En el Registro se depositan los documentos referidos a la adquisición de muebles inmuebles, así como los derechos reales que recaen sobre ellos, tales como la hipoteca o las servidumbres y resoluciones judiciales o administrativas que puedan pesar sobre ellas.
Aunque no es obligatorio inscribir en el Registro los bienes inmuebles, salvo excepciones como las escrituras de la hipoteca, sí es muy aconsejable su uso por la seguridad que ofrece a sus usuarios. El motivo es que, una vez inscritos, los derechos se encuentran bajo tutelas de los Tribunales, y todo lo que queda archivado en el Registro se considera como cierto.

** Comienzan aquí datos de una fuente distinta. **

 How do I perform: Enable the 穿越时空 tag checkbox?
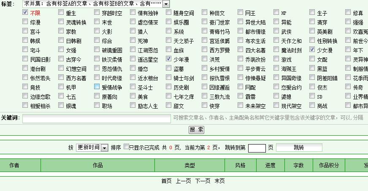click(97, 13)
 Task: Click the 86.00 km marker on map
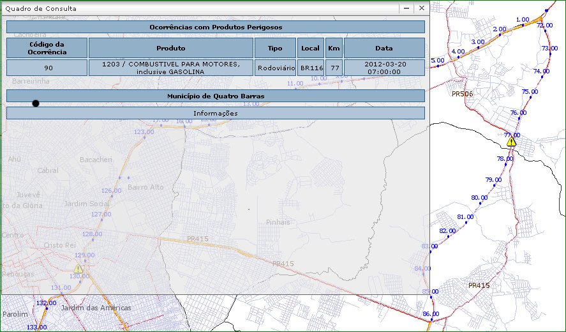(430, 314)
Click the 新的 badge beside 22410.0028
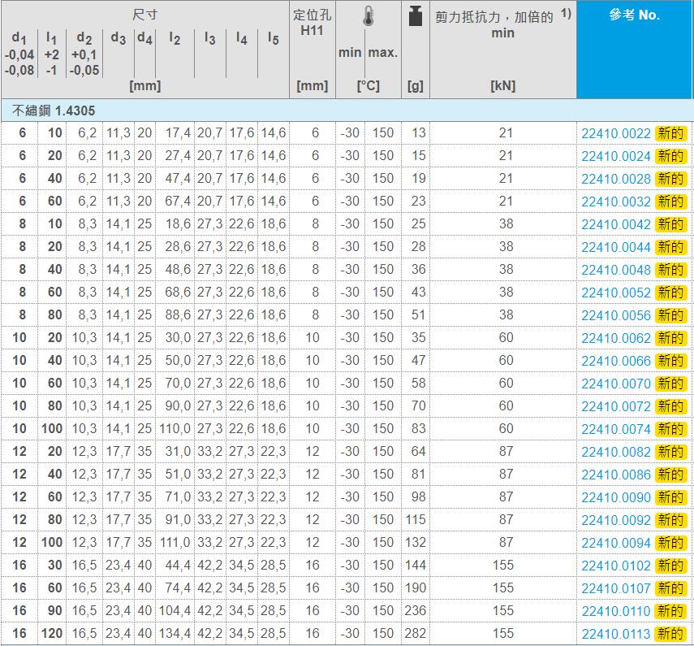The width and height of the screenshot is (694, 646). (670, 179)
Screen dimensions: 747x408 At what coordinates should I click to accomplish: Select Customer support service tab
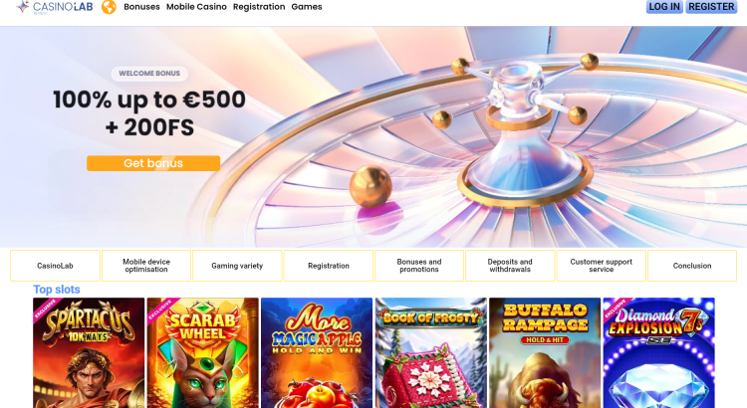click(602, 266)
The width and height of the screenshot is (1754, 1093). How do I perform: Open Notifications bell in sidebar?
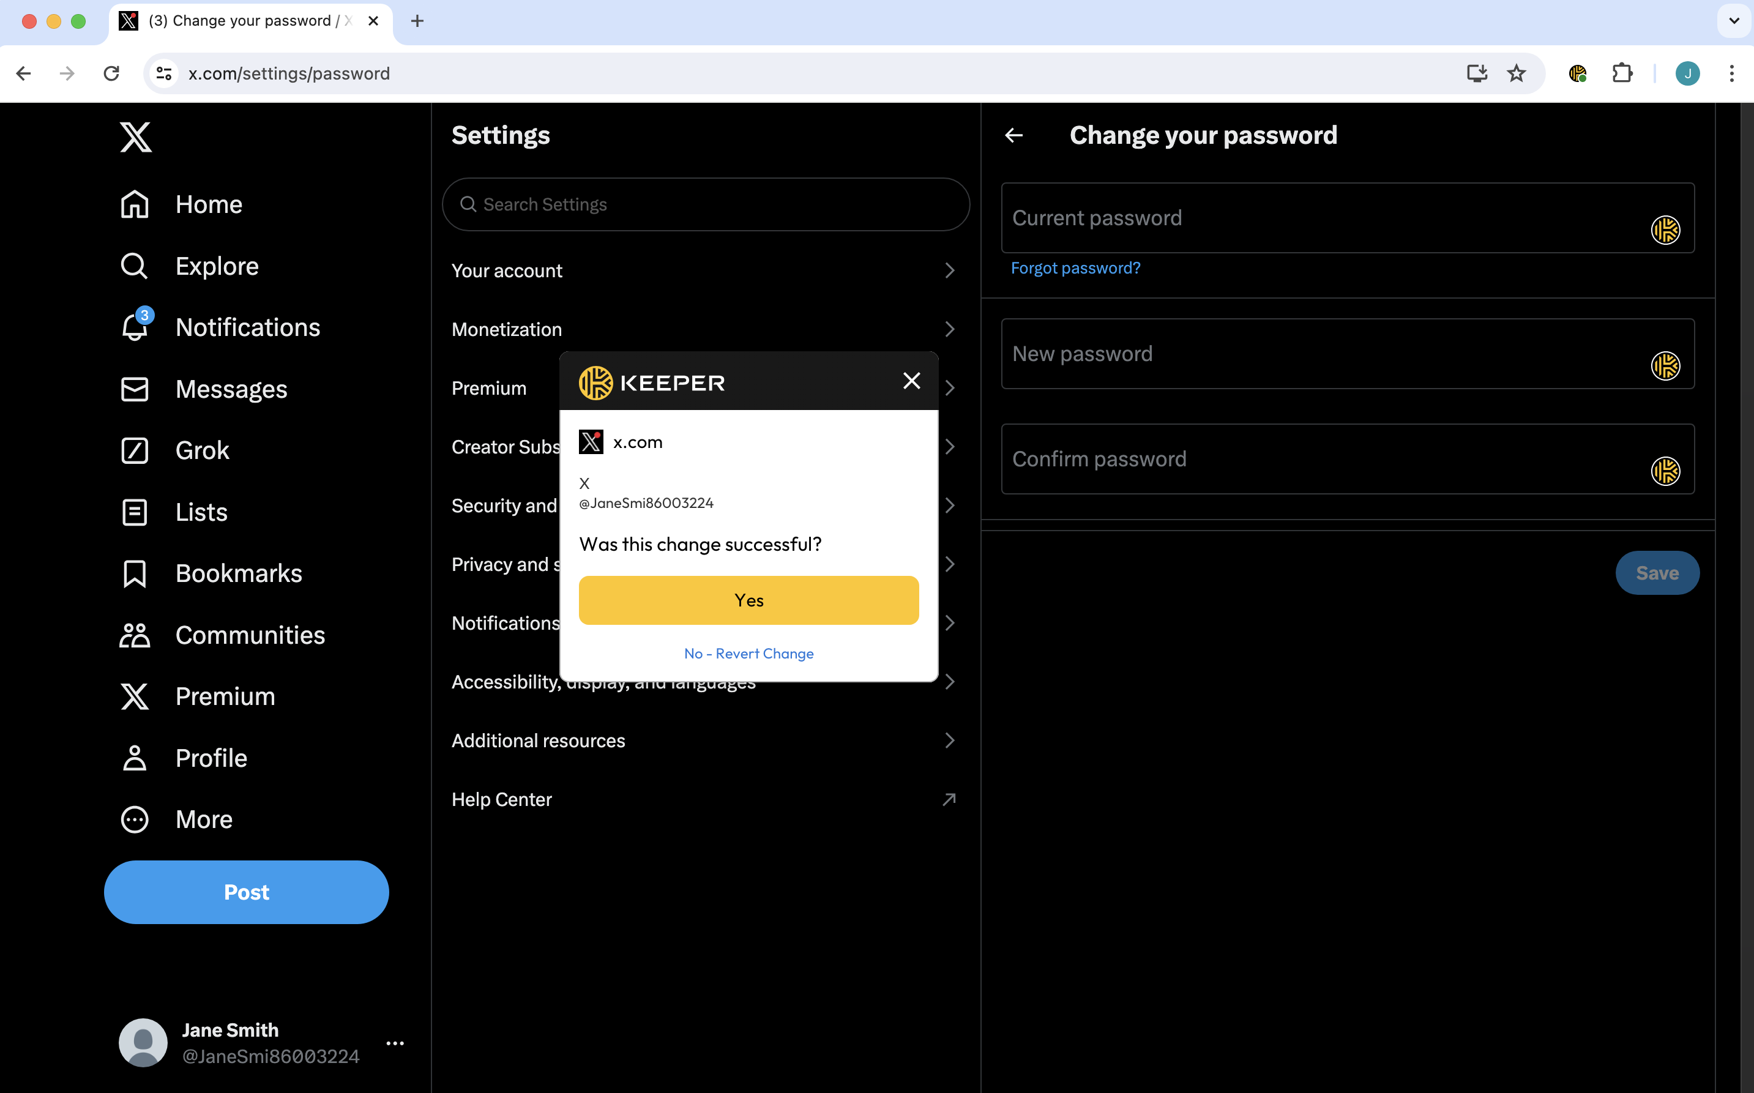pyautogui.click(x=135, y=327)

Existen dos medios para adquirir información sobre la vivienda que queremos adquirir: nota simple y certificación.
Las dos deben contener información tales como la descripción de la finca, la titularidad y las cargas.
La nota simple tiene valor meramente informativo. Por su parte, la certificación es el único medio para acreditar fehacientemente el contenido del Registro, y, además, la diferencia de la nota simple, porque está firmada por el registrador. Un inconveniente más es que el precio de la certificación es mayor que el de la nota simple.
Una vez que tengamos la nota simple o la certificación en nuestras manos, los principales datos que debemos comprobar son:
1. Que la vivienda esté a nombre de la persona que nos la quiere vender.
2. El tipo de cargas que recaen en la vivienda, y que podrían limitar el derecho de uso o dominio.